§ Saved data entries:
################

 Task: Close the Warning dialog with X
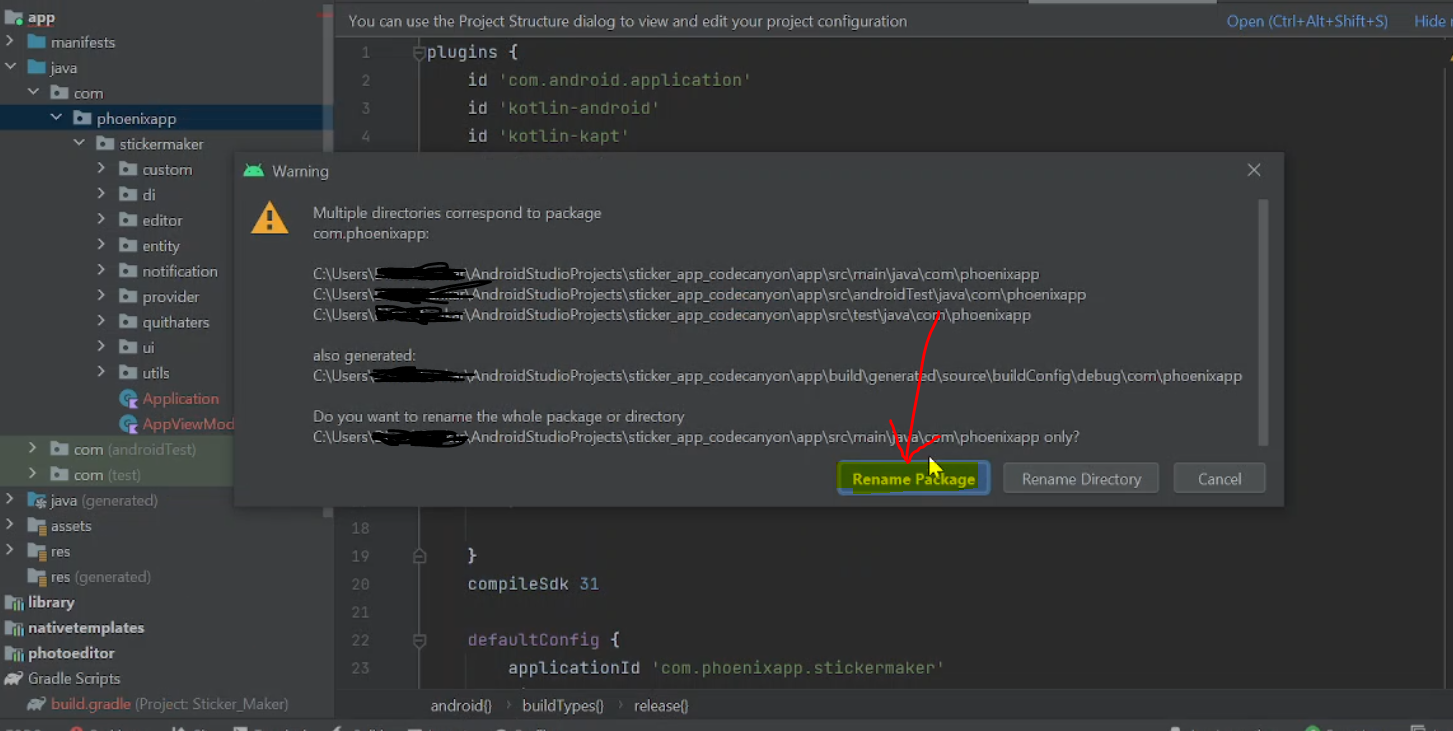click(x=1254, y=171)
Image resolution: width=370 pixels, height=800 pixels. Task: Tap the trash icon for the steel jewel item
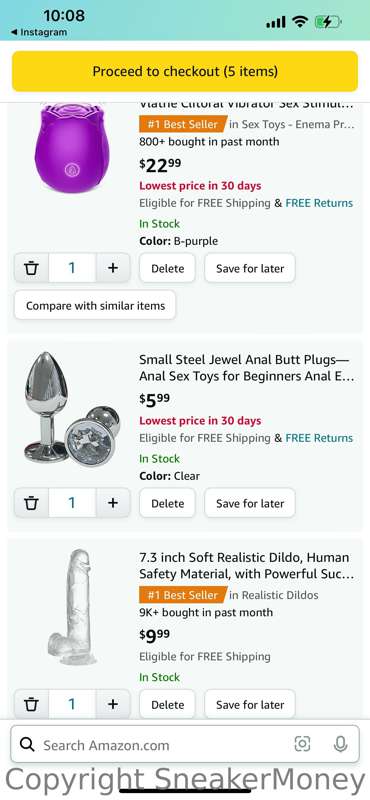click(32, 503)
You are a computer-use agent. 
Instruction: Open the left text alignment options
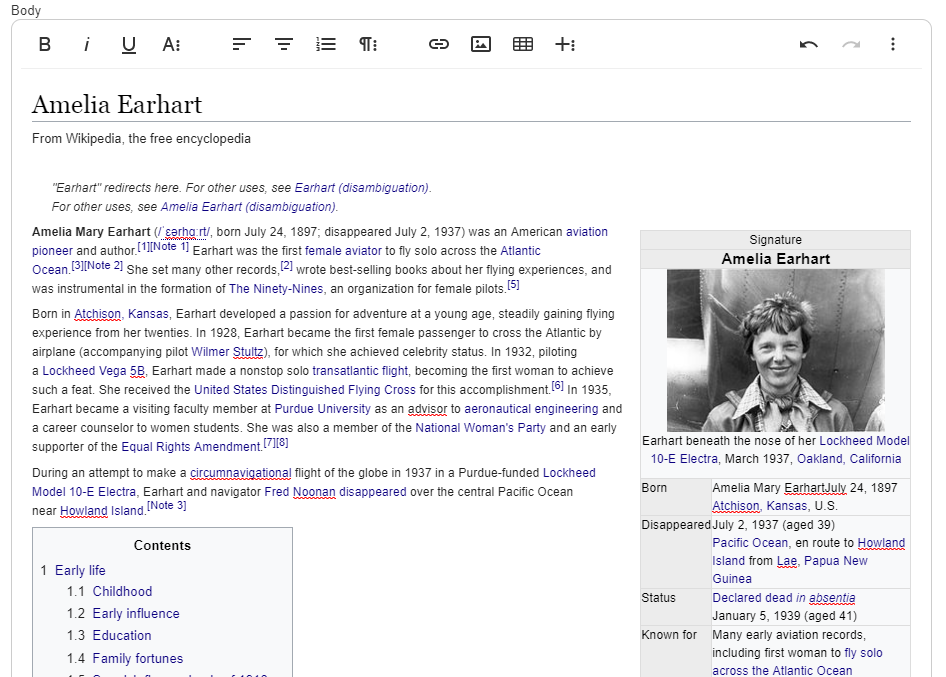[x=242, y=44]
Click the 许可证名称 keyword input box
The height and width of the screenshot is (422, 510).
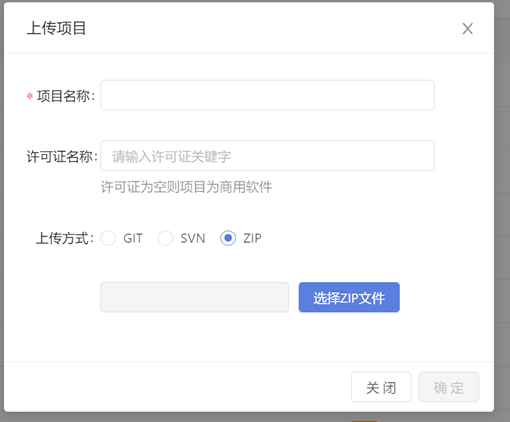(267, 156)
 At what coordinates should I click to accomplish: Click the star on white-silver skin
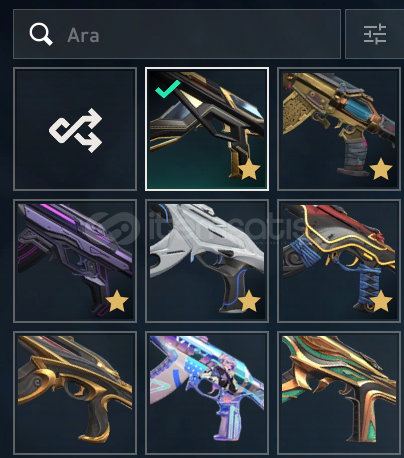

################

§ Prompt:
Repeat the data in full, exactly as it stands, but drop every picture.

§ Answer box:
 Task: Close the Warning dialog with X
click(x=1254, y=171)
Image resolution: width=370 pixels, height=800 pixels. Task: Tap the trash icon for the steel jewel item
click(32, 503)
You are a computer-use agent. 
Instruction: Open the left text alignment options
[x=242, y=44]
Click the 许可证名称 keyword input box
The height and width of the screenshot is (422, 510).
(267, 156)
 At what coordinates should I click to accomplish: Click the star on white-silver skin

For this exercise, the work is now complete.